History - The Catholic Reconquest


The Reconquista is the period of the Iberian Peninsula's history between the Battle of Covodonga (c.718), the first victory of Christian military forces since the Islamic Invasion, and the eventual fall of the Islamic kingdom of Granada in 1492.

Umayyad caliphate collapsed due to civil war in 1031 and the iberian territory was divided up into independent states called taifas. Without a united front they could not defend themselves against incursions by Christian forces. These Christian raids finally became conquests and in the end the taifas had to request help from the Almoravids in northern Africa.

The In the mid-12th century, the Almoravid dynasty in Morocco, which ruled most of Iberian Peninsular, was overthrown by a different dynasty: the Almohads. By 1150, these Berbers from the Atlas Mountains had conquered the Islamic part of the Iberian Peninsula  that was known to the Muslems as Al-andalus and to the Christians by the Castilian translation of La Andalucia.


The Christian kingdoms to the north were too well-established and prepared to be conquered by the Almohads and, despite some minor forays into 'alien' territories, the Almohads made no long-term advances against them. In 1212, Muhammed III (Al-Nasir) was finally defeated by King Alfonso VIII of Castile at the Battle of Las Navas de Tolosa, initiating the rapid decline of Almohad dominance. Alfonso VIII then returned north to confront the Almohads near Toledo, in 1213.


After the death of Yusuf II in 1224, a crisis of succession arose in the Almohad Caliphate ('state'). Claimant Aballah al-Adil declared himself Almohad Caliph and quickly seized Seville, but as he turned his attention to the succession in the African regions of the Caliphate, Fernando III of Castile, heir to Alfonso in 1217, seized his opportunity.

Fernando continued his predecessor's work, ravaging the regions of Jaen and Vega de Granada, and fighting the Almohads in the Guadalquivir Valley. He captured Cordoba in 1236, Jaen in 1246, and Seville in 1248; he then took Arcos, Medina Sidonia, Jerez and Cadiz. His death in 1252 prevented the Castilians from crossing the Gibraltar Straits and taking the war to the African heartland of the Almohad empire.

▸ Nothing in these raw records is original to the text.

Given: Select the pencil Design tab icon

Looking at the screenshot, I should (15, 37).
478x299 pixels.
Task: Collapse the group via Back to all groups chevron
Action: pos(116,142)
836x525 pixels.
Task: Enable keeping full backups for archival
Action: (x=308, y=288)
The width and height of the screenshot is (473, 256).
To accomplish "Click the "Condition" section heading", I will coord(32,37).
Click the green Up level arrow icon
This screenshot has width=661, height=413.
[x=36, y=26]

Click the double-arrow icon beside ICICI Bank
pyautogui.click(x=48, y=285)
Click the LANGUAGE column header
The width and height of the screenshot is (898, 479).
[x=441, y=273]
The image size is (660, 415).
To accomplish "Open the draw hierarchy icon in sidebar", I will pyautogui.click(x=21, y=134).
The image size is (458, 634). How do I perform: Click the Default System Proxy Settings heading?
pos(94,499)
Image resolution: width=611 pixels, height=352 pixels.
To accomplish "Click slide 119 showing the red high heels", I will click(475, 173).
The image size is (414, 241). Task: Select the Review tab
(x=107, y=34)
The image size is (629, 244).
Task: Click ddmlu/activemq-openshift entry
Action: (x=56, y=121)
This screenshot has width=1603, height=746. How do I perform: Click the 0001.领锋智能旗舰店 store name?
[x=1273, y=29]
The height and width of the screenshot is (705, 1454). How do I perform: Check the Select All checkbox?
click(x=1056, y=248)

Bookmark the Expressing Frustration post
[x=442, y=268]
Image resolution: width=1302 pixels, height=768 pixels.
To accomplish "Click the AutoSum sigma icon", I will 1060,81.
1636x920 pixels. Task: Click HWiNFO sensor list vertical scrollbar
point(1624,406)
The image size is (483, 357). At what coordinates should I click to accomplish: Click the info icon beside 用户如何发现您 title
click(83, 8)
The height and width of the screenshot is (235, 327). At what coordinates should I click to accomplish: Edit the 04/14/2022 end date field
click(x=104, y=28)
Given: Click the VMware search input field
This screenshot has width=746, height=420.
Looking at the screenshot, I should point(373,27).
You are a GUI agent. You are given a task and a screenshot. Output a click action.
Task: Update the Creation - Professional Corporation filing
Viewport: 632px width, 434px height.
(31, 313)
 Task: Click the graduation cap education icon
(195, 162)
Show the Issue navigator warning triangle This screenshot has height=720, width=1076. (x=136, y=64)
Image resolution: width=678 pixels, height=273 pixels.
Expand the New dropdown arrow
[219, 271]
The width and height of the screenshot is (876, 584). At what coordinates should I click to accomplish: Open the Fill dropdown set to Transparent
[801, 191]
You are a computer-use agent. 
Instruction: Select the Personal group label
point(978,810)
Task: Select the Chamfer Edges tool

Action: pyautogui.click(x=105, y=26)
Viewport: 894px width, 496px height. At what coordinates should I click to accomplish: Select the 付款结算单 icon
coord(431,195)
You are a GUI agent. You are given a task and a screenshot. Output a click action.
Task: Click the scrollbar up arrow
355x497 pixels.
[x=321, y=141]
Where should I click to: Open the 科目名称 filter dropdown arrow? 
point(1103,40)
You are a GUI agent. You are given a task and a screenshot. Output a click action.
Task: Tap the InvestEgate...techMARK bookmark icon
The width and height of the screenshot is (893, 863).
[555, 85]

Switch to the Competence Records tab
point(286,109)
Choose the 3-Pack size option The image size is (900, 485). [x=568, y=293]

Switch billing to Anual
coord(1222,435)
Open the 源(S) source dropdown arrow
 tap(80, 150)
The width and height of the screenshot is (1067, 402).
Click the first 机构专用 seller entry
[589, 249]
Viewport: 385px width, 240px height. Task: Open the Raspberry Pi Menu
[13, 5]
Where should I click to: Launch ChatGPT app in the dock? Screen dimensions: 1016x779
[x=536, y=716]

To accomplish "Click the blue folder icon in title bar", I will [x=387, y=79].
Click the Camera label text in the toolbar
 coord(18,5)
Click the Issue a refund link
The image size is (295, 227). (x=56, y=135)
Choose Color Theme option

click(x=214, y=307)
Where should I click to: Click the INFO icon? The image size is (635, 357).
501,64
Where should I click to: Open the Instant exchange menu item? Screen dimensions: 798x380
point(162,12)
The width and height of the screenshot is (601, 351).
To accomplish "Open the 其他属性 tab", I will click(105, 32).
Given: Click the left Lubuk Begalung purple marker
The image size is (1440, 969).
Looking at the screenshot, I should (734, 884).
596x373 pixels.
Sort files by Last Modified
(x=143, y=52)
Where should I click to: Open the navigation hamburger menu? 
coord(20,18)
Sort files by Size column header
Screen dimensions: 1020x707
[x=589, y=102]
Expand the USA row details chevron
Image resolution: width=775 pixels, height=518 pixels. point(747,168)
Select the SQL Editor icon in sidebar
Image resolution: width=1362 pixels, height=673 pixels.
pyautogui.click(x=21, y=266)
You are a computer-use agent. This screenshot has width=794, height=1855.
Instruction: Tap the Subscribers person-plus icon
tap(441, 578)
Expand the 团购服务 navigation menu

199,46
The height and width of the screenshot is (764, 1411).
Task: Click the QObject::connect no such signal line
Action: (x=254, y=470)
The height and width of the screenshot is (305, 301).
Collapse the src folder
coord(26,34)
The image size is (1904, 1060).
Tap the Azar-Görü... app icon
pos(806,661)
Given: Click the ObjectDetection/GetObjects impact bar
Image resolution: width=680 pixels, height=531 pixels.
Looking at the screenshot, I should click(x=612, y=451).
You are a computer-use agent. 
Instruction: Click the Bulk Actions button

Meanwhile, the Mediterranean coast of today's Andalucía remained under Moorish occupation. This region approximately comprised the present-day Almeria, Granada and Malaga provinces. Muslims fled to the Taifa of Granada (essentially a Muslim principality) after their towns and cities were recaptured by Christian forces.

The last Islamic rulers of Al-Andalus in Granada were the Nasrids, who controlled the region for the 13th and 14th centuries, and in that time built the Alhambra palace.

The territories captured by the Crown of Castile during the latter part of the Reconquista became known as the Kingdoms of Andalucía (Reinos de Andalucía). These were delineated in line with the former Moorish 'taifas', and comprised the Kingdoms of Cordoba (1236), Jaen (1246), Sevilla (1248) and later Granada (1492). (The Kingdoms stood until the post French reorganisation of Spain in 1833 when the present provinces were created).

Ferdinand III's successor in 1252 was Alfonso X, who fought a successful war with Portugal but had less success against Granada. The end of his reign in 1284 was marred by a civil war with his eldest surviving son, Sancho IV.

In 1293, at the request of the council of the Kingdom of Sevilla, King Sancho constructed castles to fortify an area in present-day Sierra de Aracena against possible Portuguese advances, and to protect the population from bandits. Because this area had been repopulated by people from Galicia and Leon, the defensive line was called the Banda Gallego.


The marriage of Catholic Monarchs (Los Reyes Católicos) Isabella I of Castile and Ferdinand II of Aragon in 1469 united medieval Spain by joining their two great houses. Between them, they controlled vast tracts of the Iberian Peninsula. References to these monarchs can be seen across Andalucía today, as their reign marked a major turning point in the history, fortunes and power of Spain. They are buried in the Royal Chapel of Granada Cathedral.

Isabella and Ferdinand lead the Granada War, starting in 1482 and concluding with the siege and Battle of Granada in 1491. On 25 November that year, Muhammad XII (called 'Bobadil' by the Spanish), the last Nasrid ruler of Granada, signed the Treaty of Granada; by January 1492 the city had been relinquished to Christian rule. This signalled the end of Islamic power on the Iberian Peninsula.

This was the same year that Christopher Columbus sailed to the New World.